==== SELECTION
QX06/18 and Secretary, Department of Employment and Workplace Relations
[2006] AATA 1060
•8 December 2006
Administrative
Appeals
Tribunal
DECISION AND REASONS FOR DECISION [2006] AATA 1060
ADMINISTRATIVE APPEALS TRIBUNAL )
) No D2005/32
GENERAL ADMINISTRATIVE DIVISION ) Re QX06/18 Applicant
And
SECRETARY, DEPARTMENT OF EMPLOYMENT & WORKPLACE RELATIONS
Respondent
DECISION
Tribunal Deputy President P E Hack SC Date8 December 2006
PlaceBrisbane (Heard in Darwin)
Decision The Tribunal varies the decision under review to the extent of waiving repayment of $2148.68 but otherwise affirms the decision to recover the debt of $340.34.
.................Signed...............
Deputy President
CATCHWORDS
SOCIAL SECURITY – disability support pension – overpayment – failure to declare income – administrative error – no special circumstances – Tribunal varies the decision under review
Social Security Act 1991 (Cth) ss 1237A, 1237AAD
Secretary, Department of Education, Employment, Training and Youth Affairs v Prince (1997) 50 ALD 186
Jazazievska v Secretary, Department of Family and Community Services [2000] FCA 1484
Groth v Secretary, Department of Social Security (1996) 40 ALD 541
REASONS FOR DECISION
8 December 2006 Deputy President P E Hack SC Introduction
1.The applicant was paid disability support pension during the period 3 December 2003 to 10 August 2004. Centrelink contends that in that period, and taking in to account his earnings from casual employment, he was paid amounts in excess of the amount to which he was entitled.
2.Centrelink made a decision to raise and recover from the applicant a debt based on that overpayment. That decision was affirmed on internal review and by the Social Security Appeals Tribunal.
3.The applicant now seeks a review in this Tribunal.
Background
4.It is important to have some regard to the applicant’s disability. The applicant was born in 1977. During his early childhood he had severe epilepsy. At the age of 11 years a right temporal lobectomy was performed on him. The procedure was a success from a surgical standpoint but, according to the report of the consultant neurologist, he is left with a fixed neuro-psychological deficit which does impair particularly his non-verbal abilities.
========
PROBLEM SET:
• A. In the tribunal decision on the disability support pension overpayment, how much repayment did the Tribunal waive?
• B. List every court case cited in the catchwords of the tribunal decision on the disability support pension overpayment.
• C. Write the next part of the tribunal decision on the disability support pension overpayment, picking up after its final sentence.
==== DATA LINES
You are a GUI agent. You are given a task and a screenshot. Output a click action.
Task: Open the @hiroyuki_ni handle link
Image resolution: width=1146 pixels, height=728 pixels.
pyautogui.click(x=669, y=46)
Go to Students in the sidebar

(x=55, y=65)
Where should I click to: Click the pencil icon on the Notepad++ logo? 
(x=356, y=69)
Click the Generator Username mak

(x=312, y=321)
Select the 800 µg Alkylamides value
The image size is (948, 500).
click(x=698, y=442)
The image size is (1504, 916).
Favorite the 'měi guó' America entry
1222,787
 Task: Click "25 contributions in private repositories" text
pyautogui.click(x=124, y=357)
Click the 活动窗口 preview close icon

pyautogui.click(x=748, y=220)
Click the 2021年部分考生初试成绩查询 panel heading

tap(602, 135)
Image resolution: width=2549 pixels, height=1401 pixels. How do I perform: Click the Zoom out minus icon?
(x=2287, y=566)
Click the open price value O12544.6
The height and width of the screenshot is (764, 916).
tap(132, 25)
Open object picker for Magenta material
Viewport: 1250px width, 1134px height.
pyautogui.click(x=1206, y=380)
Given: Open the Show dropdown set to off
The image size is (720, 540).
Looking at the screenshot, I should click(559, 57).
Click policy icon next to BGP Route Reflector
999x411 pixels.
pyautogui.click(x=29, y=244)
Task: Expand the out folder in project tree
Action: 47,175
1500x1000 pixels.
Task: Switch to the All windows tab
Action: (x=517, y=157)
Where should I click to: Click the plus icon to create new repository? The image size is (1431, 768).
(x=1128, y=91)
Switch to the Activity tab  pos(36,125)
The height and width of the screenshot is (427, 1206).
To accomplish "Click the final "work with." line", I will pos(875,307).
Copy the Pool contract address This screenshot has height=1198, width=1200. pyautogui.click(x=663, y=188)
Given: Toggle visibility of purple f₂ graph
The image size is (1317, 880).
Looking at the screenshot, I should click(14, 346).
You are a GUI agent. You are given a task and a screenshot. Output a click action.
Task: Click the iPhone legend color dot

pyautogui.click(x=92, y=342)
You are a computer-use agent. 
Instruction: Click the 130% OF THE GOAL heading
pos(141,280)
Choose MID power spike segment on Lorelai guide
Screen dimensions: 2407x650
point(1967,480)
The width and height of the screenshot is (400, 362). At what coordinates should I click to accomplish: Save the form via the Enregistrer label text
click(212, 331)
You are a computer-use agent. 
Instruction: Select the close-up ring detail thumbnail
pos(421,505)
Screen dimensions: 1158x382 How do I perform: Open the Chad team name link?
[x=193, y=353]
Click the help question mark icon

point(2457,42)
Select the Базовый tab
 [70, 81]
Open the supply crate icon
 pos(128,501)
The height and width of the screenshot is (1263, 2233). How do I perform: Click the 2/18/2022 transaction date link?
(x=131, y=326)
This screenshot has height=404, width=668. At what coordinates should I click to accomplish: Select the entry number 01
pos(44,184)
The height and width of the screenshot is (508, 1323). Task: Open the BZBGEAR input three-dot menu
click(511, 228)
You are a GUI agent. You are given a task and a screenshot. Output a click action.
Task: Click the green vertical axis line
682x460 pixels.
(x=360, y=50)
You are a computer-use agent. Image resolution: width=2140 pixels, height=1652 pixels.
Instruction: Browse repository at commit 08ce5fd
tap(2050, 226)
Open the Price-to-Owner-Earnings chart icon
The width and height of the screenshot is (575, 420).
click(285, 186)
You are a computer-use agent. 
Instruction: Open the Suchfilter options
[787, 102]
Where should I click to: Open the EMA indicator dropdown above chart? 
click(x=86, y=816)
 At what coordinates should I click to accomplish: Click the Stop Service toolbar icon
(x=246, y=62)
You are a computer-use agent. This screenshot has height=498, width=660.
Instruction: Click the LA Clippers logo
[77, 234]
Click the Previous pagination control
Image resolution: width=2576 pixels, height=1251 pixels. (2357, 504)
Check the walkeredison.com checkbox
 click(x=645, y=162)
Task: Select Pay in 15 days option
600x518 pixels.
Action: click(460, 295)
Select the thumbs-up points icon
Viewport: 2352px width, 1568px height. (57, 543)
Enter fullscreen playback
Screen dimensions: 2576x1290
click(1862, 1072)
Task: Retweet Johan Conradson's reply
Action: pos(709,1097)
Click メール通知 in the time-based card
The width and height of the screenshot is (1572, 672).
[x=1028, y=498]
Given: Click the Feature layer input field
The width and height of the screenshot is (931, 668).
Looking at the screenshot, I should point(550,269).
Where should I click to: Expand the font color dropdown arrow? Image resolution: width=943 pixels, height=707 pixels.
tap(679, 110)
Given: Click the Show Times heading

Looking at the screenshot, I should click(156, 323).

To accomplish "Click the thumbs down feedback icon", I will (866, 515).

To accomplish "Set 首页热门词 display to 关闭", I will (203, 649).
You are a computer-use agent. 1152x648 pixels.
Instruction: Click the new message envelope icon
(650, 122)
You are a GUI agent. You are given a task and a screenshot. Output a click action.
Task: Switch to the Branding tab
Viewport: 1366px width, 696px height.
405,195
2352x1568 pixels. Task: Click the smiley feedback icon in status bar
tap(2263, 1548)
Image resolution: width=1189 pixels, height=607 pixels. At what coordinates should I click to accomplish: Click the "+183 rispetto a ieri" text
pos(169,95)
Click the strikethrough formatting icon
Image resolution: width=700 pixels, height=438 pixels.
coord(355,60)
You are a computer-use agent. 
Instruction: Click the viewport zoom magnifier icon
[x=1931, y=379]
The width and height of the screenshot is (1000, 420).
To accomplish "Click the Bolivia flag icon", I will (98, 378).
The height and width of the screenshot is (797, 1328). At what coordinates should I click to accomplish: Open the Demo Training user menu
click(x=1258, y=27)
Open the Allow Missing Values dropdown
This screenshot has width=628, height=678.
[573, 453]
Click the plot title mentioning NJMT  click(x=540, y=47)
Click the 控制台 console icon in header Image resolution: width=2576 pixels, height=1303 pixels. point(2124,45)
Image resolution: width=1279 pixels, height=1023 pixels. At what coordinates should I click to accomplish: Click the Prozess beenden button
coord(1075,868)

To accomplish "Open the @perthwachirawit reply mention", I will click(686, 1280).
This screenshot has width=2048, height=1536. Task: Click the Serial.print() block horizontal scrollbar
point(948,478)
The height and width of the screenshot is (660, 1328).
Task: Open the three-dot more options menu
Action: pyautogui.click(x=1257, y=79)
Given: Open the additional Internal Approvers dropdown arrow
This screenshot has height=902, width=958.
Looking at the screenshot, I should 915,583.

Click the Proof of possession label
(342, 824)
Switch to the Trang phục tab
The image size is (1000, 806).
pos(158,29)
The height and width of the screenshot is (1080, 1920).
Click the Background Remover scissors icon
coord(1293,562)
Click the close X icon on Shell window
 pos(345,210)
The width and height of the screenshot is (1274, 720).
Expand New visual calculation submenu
========
RESULTS BY TASK:
• A. $2148.68

• B.
- Secretary, Department of Education, Employment, Training and Youth Affairs v Prince (1997) 50 ALD 186
- Jazazievska v Secretary, Department of Family and Community Services [2000] FCA 1484
- Groth v Secretary, Department of Social Security (1996) 40 ALD 541

• C.
5.These passages from a December 1996 report of a psychologist illustrate the difficulties he has with non-verbal abilities:
[His] weakest performance was on a test of sequential thinking, including the ability to see relationships between events, establish priorities and order activities chronologically.
…
[He] has a significant visual memory problem. This means that information that is presented in the form of diagrams, drawings, maps or networks is not easily remembered by [him]. His memory for words or stories is at an average level although he does appear to become overloaded by too much information. [His] concentration is at an average level, and once he learns information he retains it well.
…
Extensive testing of this well presented young man has revealed a visual memory deficit and some obsessiveness of thought which may be interpreted as a “difficult” or “unpleasant” personality. Of these two findings, the latter will be a more significant occupational barrier.
6.The “obsessiveness of thought” and the “difficult and “unpleasant” aspects of the applicant’s personality were certainly evident during the hearing, while he was giving evidence and when submissions were being made by his representative and the respondent’s representative. I have no difficulties in seeing that the applicant would present to Centrelink officers as a “difficult” person to deal with and one who may, because of his innate difficulties and because of the likely reactions to his manner, have difficulty in communicating his message to Centrelink staff.
7.These matters have a particular significance in this case.
8.As a recipient of disability support pension the applicant was obliged to report any earnings to Centrelink on a regular basis and he was, at all times, aware of that obligation.
9.The difficulties in the present case arise from four periods of casual employment as follows:
· Mirambeena Resort – 6 December 2003 to 8 March 2004;
· Tim’s Surf and Turf – 23 March 2004 to 5 April 2004;
· Yots Café – 12 May 2004 to 20 July 2004;
· Buzz Café – 2 August 2004 to 9 August 2004.
10.The material before me suggests that the applicant reported about half of the income received from his employment with Mirambeena Resort, effectively all of his income from Tim’s Surf and Turf and none of his income thereafter.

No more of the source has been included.